"Questo fa capire anche perché Giovanni Paolo II nell'appello del 3 luglio parlò subito di 'responsabili' e fece riferimento ai rapitori", ha detto Pietro Orlandi, che venerdì 22 giugno ha organizzato un sit-in vicino al Vaticano per ricordare la sorella, scomparsa esattamente 35 anni fa
La prima telefonata ricevuta dal Vaticano da parte dei rapitori di Emanuela Orlandi non sarebbe stata quella del 5 luglio 1983, cioè dopo che Giovanni Paolo II aveva già lanciato un appello, ma una arrivata tra le 20 e le 21 della stessa sera della scomparsa della ragazza, avvenuta alle 19.15 di 35 anni fa. A sostenerlo è Pietro Orlandi, fratello di Emanuela, che venerdì sera in piazza Giovanni XXIII, vicino al Vaticano, ha organizzato un sit-in per ricordare la sorella.
Secondo Orlandi il Vaticano ha tenuto nascosta la telefonata “prima al centralino poi alla sala stampa vaticana dove annunciavano il rapimento di Emanuela e dicevano di voler parlare con la segreteria di stato”. Un nuovo elemento che potrebbe aiutare a fare luce nel buio di una vicenda tutt’oggi avvolta nel mistero, con l’inchiesta sulla scomparsa archiviata dalla procura di Roma nel 2016: “Noi in quel momento non sapevamo che cosa fosse successo a Emanuela mentre in Vaticano già sapevano che c’era stata questa chiamata e l’hanno nascosto fino ad oggi.
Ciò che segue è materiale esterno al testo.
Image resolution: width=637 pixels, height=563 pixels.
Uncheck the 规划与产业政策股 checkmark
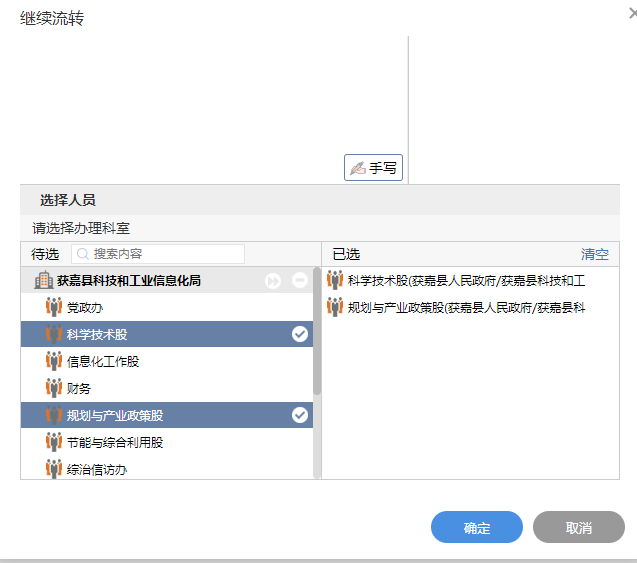pos(300,415)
Questo fa capire anche perché Giovanni Paolo II nell’appello del 3 luglio parlò subito di ‘responsabili’ e fece riferimento ai rapitori, perché già avevano avuto contatti la sera stessa”.
“Noi – ha aggiunto Pietro Orlandi – neanche avevamo fatto la denuncia perché il giorno stesso ci dissero di aspettare, mentre il Papa veniva avvisato in Polonia dove si trovava per un viaggio. Mi sono sempre chiesto, ma possibile che avvisano il Papa per una ragazza che ha fatto tardi a casa? E invece una risposta ce l’ho adesso, perché loro già sapevano di questa telefonata”, dice il fratello della ragazza scomparsa.
Orlandi si appella poi direttamente a papa Francesco, dopo che nel novembre scorso la famiglia ha presentato formale denuncia di scomparsa in Vaticano, Stato di cui Emanuela era cittadina: “Non possiamo rinunciare a cercare la verità, la verità e la giustizia sono un diritto che nessuno potrà mai toglierci, il Papa ci aiuti, lui può chiudere questa storia”. All’epoca, la denuncia fu fatta invece all’ispettorato di polizia presso il Vaticano, e quindi in territorio italiano.